# Goal of the exercise
Which lines of the records contain the word "pixels"? Extract each of them in full.

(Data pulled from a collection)

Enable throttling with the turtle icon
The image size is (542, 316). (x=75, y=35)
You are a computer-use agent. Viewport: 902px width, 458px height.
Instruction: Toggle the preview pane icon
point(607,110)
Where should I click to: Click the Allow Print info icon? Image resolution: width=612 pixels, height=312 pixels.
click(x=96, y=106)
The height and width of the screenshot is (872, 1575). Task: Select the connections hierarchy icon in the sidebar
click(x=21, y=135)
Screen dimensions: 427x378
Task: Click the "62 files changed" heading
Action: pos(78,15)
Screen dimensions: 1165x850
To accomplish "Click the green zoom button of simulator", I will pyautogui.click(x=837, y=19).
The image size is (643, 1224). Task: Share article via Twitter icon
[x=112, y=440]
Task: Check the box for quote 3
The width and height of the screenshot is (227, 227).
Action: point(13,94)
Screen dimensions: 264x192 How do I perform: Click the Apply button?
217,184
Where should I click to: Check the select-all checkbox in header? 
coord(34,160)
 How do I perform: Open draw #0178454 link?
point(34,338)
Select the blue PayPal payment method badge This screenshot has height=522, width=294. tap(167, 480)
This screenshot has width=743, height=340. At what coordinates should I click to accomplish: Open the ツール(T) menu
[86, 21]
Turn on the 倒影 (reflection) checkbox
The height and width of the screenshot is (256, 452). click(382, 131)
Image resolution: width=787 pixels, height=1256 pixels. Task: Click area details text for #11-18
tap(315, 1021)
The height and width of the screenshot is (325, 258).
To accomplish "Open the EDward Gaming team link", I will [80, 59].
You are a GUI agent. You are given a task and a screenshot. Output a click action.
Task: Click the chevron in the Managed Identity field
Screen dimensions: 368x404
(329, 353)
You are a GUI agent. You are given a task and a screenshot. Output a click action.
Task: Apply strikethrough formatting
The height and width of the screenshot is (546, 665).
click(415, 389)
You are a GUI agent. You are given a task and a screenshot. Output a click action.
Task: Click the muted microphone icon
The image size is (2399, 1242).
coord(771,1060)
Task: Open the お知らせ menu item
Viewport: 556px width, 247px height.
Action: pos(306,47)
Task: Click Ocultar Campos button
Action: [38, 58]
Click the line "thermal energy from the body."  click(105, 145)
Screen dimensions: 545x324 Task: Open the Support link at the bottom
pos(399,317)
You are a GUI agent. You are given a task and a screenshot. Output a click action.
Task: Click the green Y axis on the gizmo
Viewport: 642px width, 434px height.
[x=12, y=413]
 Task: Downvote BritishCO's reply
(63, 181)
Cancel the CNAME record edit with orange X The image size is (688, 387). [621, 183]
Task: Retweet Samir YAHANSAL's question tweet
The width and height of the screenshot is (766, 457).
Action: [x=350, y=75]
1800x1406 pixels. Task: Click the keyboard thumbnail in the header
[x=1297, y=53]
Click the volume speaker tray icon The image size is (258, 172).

# Response for this exercise
Where should I click to: Click the Allow Print info icon? Image resolution: width=612 pixels, height=312 pixels.
Image resolution: width=787 pixels, height=1256 pixels. Task: Click area details text for #11-18
1800x1406 pixels. Task: Click the keyboard thumbnail in the header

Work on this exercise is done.